Текст задания = Пожалуйста, объясните по отрывку, чем автора не устраивает синяя Бхагавад-гита 2014 года «Можайского ПКБ». Уложитесь в одно–три предложения.

Отрывок =
>>

# Вопросы-ответы > Вопросы к Е.М. Враджендра Кумару прабху >  Шримад-Бхагавад Гита разные издания, какая лучше?

## Иван Иванов

Уважаемый Враджендра Кумар Прабху, сейчас в России появляется все больше разных изданий Бхагавад-Гиты. 

У Шрилы Прабхупады их насколько я помню две или три даже, однако не понятно до сих пор какую стоит взять на постоянное прочтение.

Пореккомендуйте пожалуйста издательство Гиты, если можно то с датой издательства и какими нибудь индивидуальными чертами ( синяя или красная).

Какое издание более удачно? У меня на руках есть синяя Бхагавад-гита 2014 года "Можайского ПКБ", книга хорошая, текст правда мне кажется сильно мелкий и слова местами пропущены.

Несомненно богатство книги в её содержании, но ужь, что то она у меня очень быстро по швам расползается, да ещё сомнения постоянно одолевают в свете разного перевода, разных издательств.

На форуме есть похожая тема, однако мне интересно Ваше личное мнение по этому поводу.

Спасибо.

<<

(Данные о поиске видимых целей)

>>

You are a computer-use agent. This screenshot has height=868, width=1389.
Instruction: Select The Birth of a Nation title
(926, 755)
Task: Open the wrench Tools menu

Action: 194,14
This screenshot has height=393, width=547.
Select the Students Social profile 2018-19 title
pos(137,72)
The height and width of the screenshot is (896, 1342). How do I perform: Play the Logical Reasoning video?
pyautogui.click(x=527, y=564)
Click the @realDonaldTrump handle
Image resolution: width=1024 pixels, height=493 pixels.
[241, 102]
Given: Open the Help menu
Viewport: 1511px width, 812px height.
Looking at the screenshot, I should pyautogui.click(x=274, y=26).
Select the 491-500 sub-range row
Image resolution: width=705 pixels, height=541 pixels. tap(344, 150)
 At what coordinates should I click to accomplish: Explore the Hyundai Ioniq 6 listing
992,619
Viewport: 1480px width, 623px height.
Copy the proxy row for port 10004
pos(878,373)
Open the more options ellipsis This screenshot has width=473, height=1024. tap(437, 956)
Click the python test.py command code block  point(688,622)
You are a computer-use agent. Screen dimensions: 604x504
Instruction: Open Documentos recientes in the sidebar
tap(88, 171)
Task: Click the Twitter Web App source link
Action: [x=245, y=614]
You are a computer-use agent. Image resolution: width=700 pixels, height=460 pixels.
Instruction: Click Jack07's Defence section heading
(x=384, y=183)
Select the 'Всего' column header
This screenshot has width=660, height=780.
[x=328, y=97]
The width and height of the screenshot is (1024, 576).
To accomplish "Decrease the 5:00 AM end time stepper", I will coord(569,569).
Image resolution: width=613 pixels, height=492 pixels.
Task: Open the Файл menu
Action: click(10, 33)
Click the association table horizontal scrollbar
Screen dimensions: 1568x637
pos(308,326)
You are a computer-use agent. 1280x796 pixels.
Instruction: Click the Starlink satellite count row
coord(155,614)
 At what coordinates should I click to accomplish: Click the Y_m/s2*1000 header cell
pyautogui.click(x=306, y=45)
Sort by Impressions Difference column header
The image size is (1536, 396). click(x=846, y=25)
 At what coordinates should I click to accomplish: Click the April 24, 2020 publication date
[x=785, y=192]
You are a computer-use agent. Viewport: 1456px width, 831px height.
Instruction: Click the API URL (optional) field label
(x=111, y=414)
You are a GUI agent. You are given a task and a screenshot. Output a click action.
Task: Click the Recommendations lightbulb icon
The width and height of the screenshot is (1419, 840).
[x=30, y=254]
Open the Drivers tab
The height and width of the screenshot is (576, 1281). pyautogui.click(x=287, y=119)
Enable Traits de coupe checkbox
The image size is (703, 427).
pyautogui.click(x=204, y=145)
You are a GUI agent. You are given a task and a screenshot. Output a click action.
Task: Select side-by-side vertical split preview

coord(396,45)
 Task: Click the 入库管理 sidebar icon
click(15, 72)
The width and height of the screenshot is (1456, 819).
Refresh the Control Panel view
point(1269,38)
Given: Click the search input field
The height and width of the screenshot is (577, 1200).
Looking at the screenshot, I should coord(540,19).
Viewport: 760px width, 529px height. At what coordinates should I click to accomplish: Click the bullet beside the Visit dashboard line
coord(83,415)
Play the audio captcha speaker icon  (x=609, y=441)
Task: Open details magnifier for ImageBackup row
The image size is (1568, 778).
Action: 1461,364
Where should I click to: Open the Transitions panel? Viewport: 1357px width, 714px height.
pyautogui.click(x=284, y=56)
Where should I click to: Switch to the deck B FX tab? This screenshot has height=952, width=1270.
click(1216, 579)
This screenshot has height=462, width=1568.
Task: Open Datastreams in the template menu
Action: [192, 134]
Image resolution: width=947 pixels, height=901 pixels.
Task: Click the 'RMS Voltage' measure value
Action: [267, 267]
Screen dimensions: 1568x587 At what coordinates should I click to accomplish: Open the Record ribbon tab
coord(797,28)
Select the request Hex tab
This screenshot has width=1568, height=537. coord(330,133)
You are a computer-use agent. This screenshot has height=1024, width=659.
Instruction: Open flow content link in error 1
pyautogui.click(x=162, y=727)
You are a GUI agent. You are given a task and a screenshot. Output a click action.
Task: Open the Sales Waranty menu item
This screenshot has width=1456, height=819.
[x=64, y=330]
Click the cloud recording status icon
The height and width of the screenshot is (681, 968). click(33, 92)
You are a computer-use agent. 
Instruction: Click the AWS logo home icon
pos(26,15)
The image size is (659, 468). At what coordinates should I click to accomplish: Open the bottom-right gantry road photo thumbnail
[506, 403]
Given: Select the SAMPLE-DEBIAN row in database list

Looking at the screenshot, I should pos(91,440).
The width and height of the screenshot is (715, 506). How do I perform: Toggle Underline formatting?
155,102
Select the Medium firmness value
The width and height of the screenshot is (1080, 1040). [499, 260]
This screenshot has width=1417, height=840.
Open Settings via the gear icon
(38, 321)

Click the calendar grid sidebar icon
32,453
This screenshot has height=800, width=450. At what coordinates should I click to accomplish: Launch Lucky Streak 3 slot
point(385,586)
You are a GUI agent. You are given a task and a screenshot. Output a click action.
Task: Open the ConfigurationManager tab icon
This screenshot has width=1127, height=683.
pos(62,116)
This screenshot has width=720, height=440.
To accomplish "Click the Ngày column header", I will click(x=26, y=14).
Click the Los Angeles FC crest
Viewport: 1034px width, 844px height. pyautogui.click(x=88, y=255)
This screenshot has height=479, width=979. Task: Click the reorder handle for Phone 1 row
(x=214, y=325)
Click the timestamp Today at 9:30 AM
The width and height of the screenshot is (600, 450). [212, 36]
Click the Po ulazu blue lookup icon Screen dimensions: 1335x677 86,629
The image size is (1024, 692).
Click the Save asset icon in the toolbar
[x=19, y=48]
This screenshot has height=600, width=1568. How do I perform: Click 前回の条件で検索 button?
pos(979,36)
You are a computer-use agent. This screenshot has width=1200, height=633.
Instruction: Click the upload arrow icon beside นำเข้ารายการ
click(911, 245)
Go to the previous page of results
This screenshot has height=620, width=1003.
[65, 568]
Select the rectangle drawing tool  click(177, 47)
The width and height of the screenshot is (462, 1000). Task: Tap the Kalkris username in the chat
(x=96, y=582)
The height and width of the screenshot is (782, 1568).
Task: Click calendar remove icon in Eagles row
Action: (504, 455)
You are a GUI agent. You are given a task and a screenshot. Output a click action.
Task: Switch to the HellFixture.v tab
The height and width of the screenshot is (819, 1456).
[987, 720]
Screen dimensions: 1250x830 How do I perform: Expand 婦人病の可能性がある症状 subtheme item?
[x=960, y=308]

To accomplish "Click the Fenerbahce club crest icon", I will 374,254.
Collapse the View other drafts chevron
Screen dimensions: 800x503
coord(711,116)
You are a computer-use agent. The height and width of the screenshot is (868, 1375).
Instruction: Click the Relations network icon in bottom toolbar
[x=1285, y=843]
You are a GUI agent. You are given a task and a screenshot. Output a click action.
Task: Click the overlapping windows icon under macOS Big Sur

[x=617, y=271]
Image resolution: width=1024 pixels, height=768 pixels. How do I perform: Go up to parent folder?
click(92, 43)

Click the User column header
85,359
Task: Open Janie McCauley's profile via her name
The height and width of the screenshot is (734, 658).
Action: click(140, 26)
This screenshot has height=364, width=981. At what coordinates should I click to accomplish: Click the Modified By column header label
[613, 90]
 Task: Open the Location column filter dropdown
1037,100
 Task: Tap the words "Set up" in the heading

<<

Решение = Автору кажется, что текст в ней сильно мелкий, а слова местами пропущены. Кроме того, книга очень быстро расползается по швам. К тому же автора постоянно одолевают сомнения из-за разных переводов и разных издательств.